* Begin Records provided *

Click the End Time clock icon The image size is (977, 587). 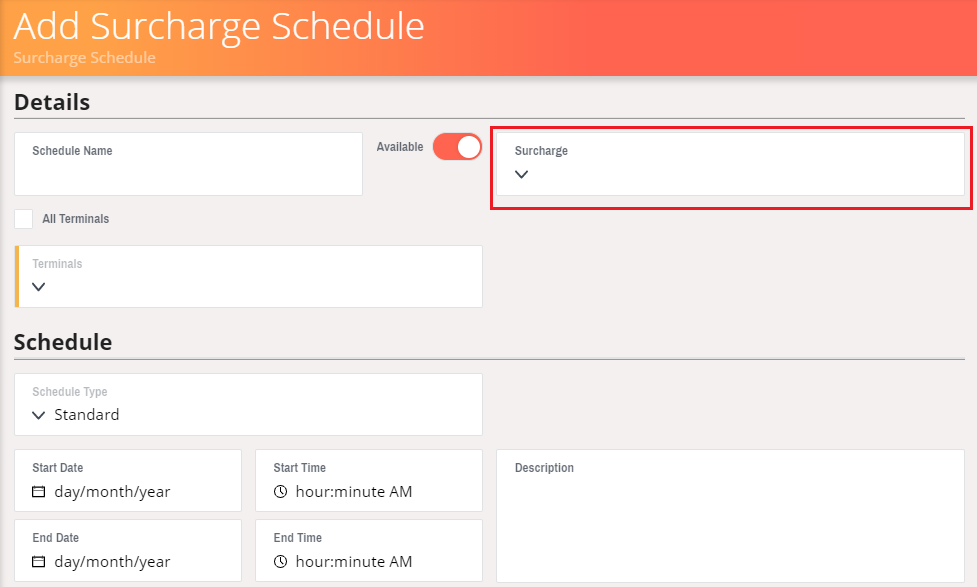[280, 561]

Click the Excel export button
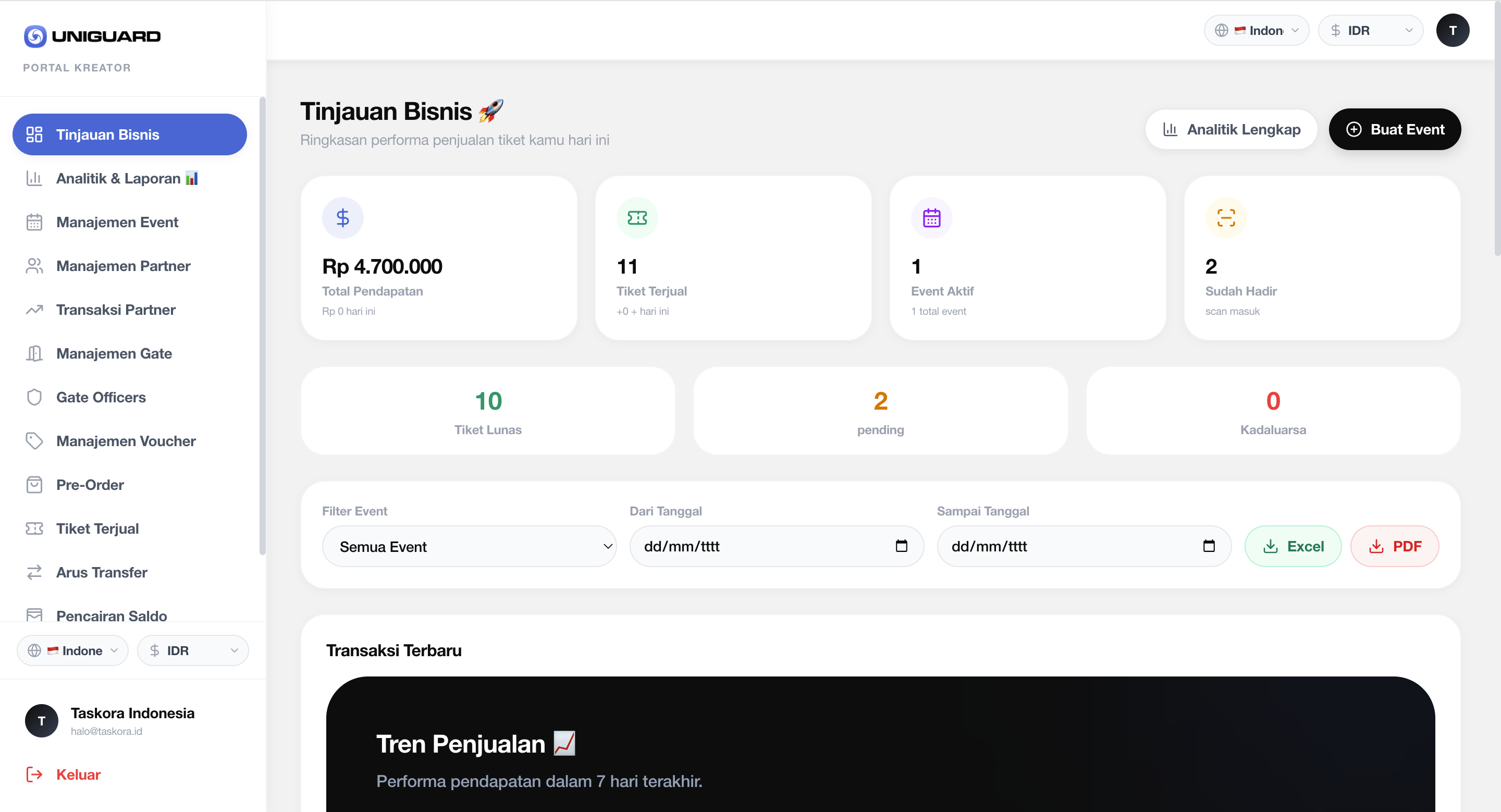(1293, 546)
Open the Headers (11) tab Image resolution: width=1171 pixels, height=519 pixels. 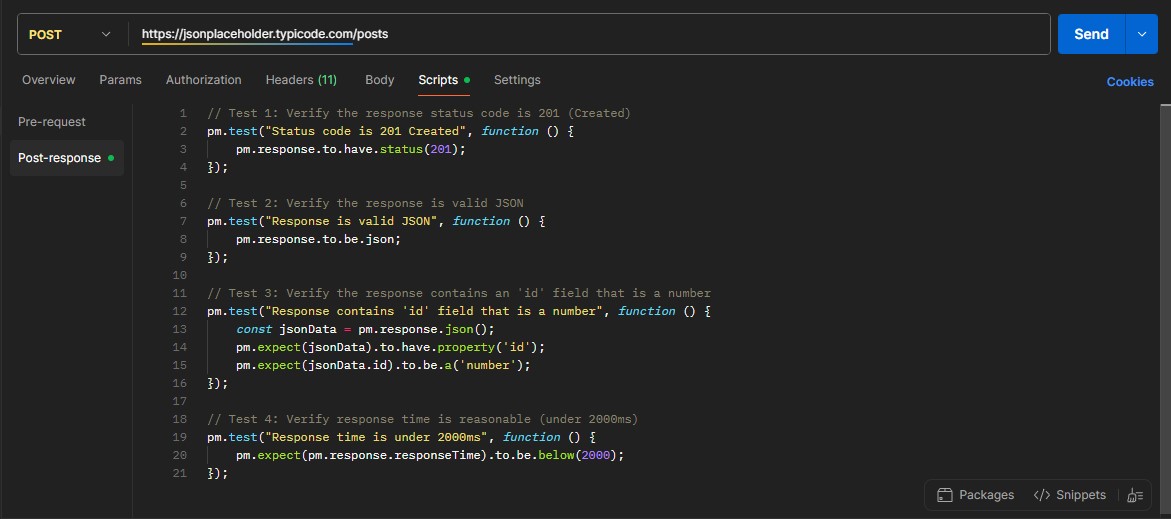click(x=301, y=80)
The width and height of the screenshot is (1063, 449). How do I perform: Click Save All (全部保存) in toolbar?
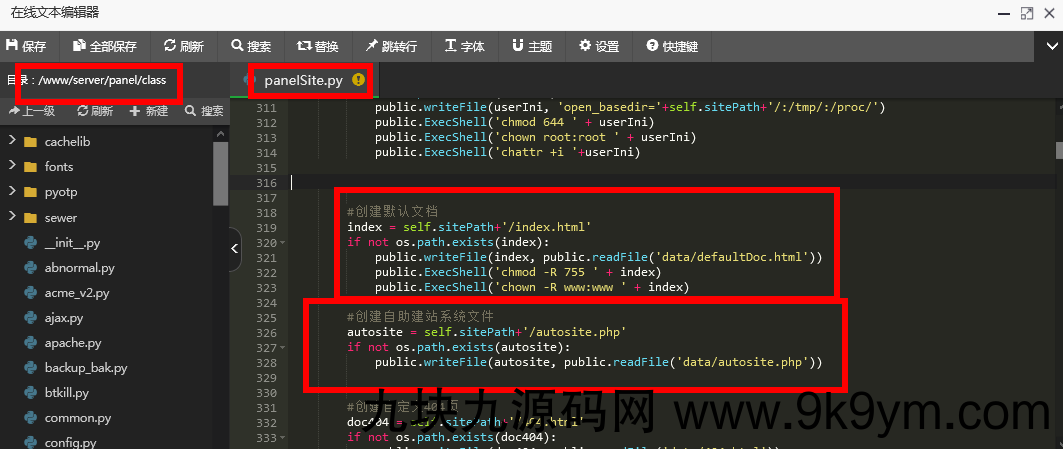pos(105,46)
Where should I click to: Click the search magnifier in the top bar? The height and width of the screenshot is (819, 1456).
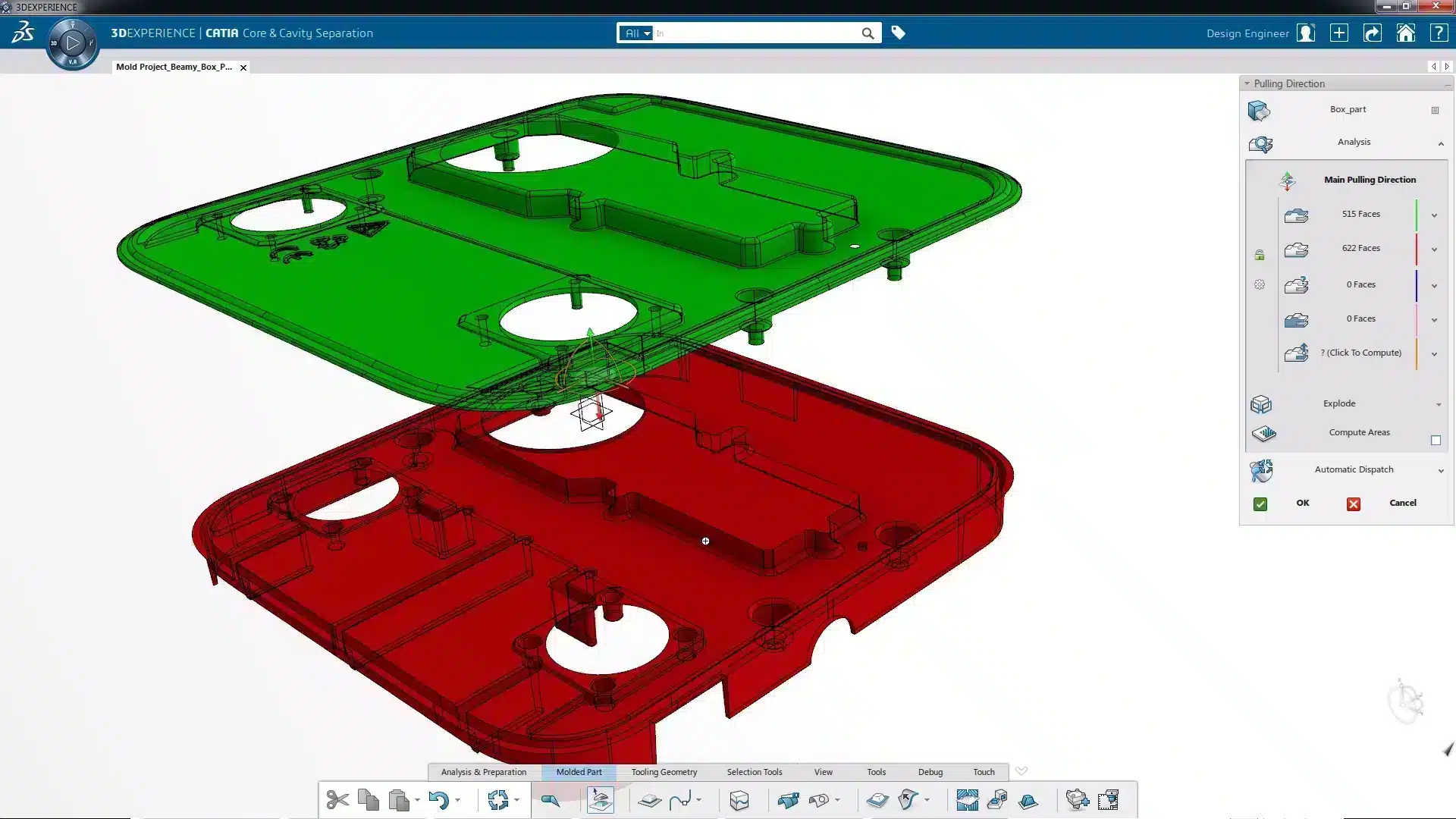(868, 33)
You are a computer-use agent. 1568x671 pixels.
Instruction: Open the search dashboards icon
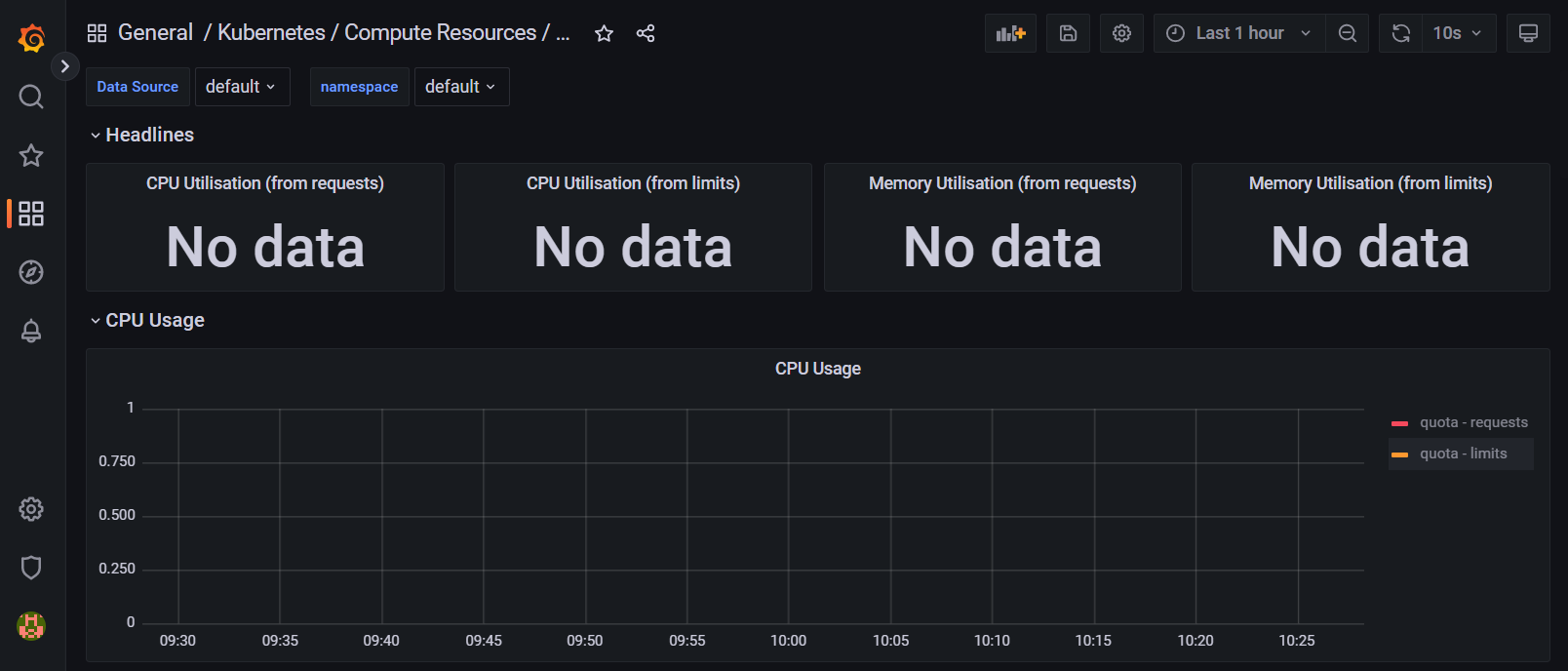31,97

* End Records provided *

## Set problem
List every line of the data above that contains the string "screenshot", matching case exactly.

## Written solution
The width and height of the screenshot is (1063, 449). How do I perform: Click Save All (全部保存) in toolbar?
Where should I click to: Click the search magnifier in the top bar? The height and width of the screenshot is (819, 1456).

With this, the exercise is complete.